| Work item |
Reproduce word for word the lines between those holding "Given: Sort by the Competitor column header" and "Click the green up", inclusive, and nothing else from the data below.

| Input for this task |
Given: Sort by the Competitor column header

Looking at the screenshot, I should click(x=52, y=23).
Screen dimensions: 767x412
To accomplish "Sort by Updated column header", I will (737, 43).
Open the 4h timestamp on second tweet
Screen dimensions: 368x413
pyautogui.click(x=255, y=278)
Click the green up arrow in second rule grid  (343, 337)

* * *

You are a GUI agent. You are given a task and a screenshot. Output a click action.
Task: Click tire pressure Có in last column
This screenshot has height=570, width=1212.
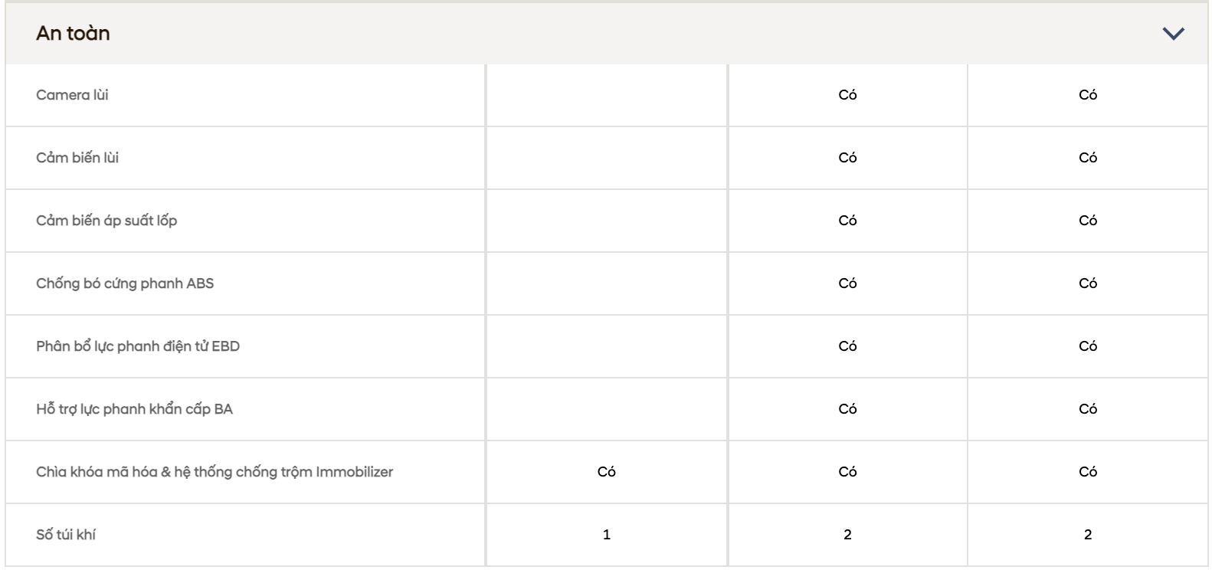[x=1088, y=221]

---

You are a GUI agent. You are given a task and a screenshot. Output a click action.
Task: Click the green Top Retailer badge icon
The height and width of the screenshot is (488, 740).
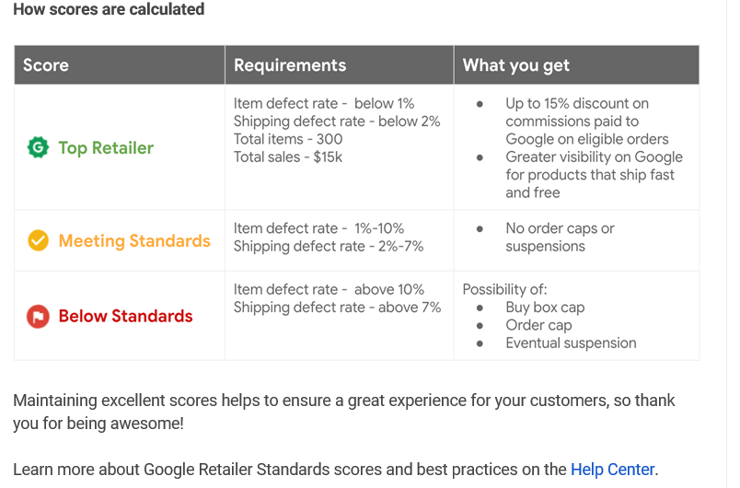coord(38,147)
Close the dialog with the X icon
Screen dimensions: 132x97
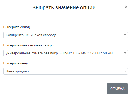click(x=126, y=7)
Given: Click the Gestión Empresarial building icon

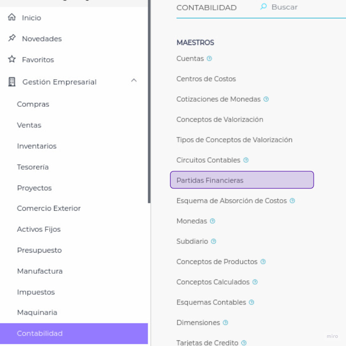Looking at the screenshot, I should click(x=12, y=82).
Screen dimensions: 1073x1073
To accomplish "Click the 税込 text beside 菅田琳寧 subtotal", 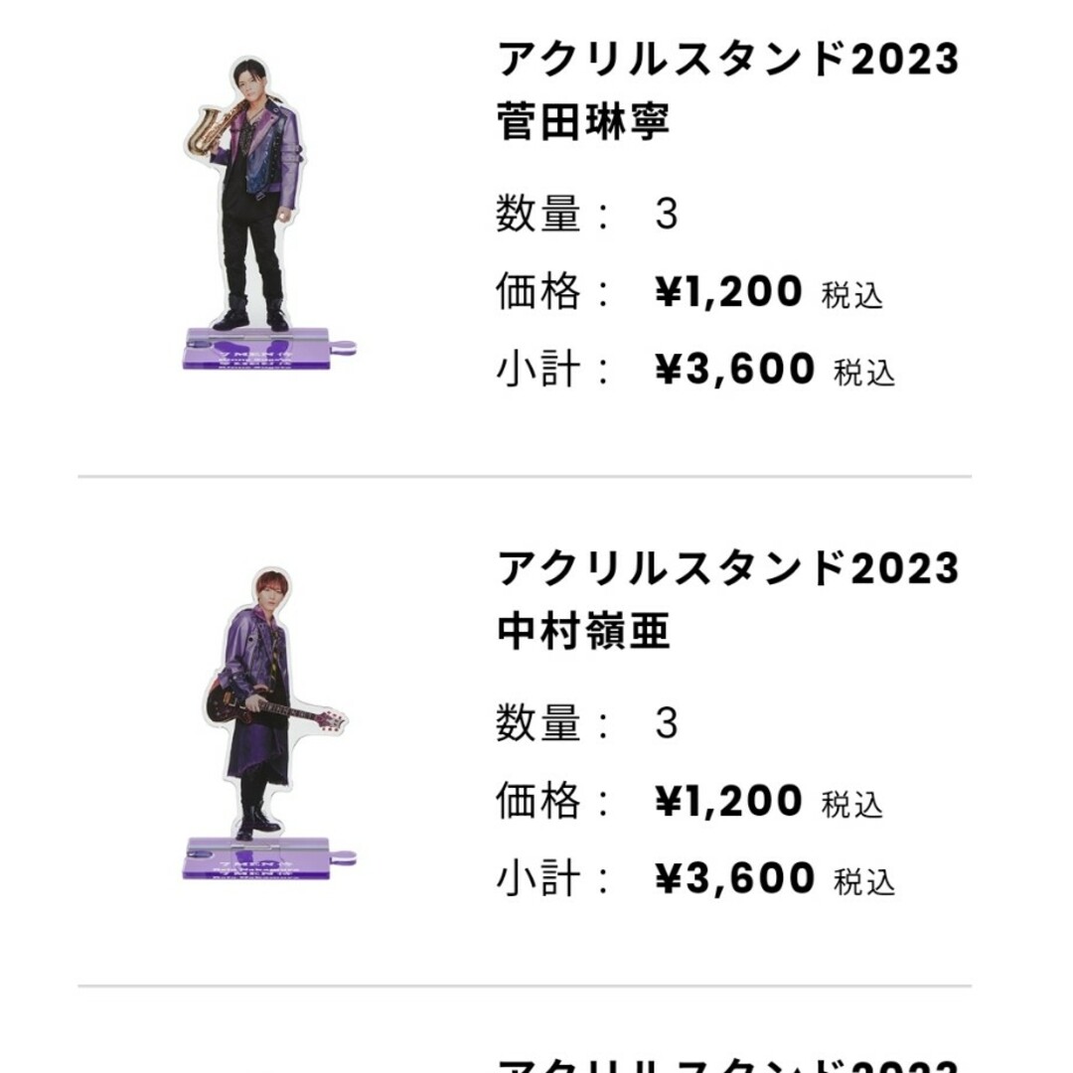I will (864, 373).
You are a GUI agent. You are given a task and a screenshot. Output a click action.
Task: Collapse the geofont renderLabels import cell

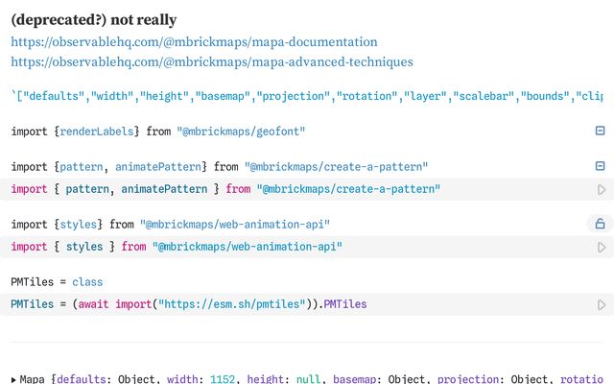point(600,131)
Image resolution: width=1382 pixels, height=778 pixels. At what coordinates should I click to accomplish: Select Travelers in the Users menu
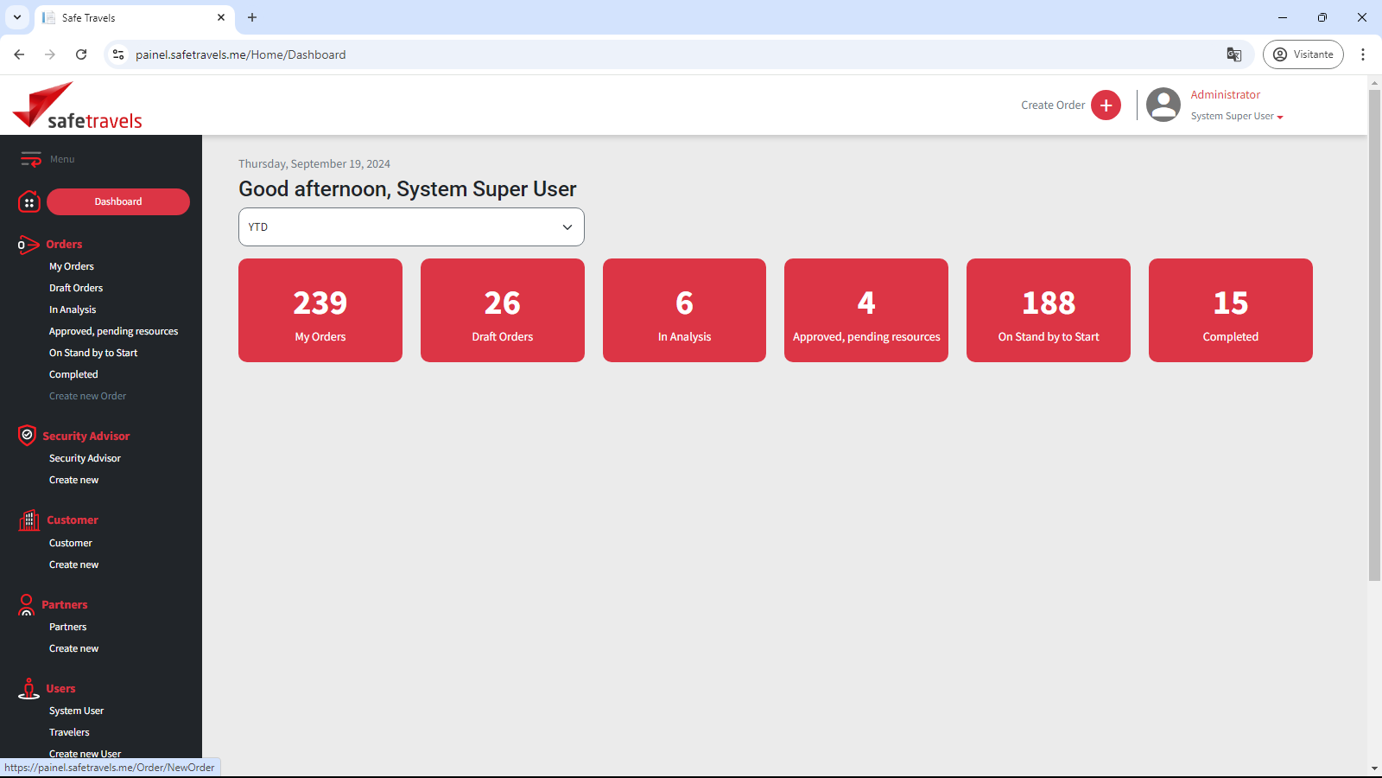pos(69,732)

| Reply |
Given: Sort by the Competitor column header

Looking at the screenshot, I should click(x=52, y=23).
Screen dimensions: 767x412
To accomplish "Sort by Updated column header", I will (737, 43).
Open the 4h timestamp on second tweet
Screen dimensions: 368x413
pyautogui.click(x=255, y=278)
Click the green up arrow in second rule grid  (343, 337)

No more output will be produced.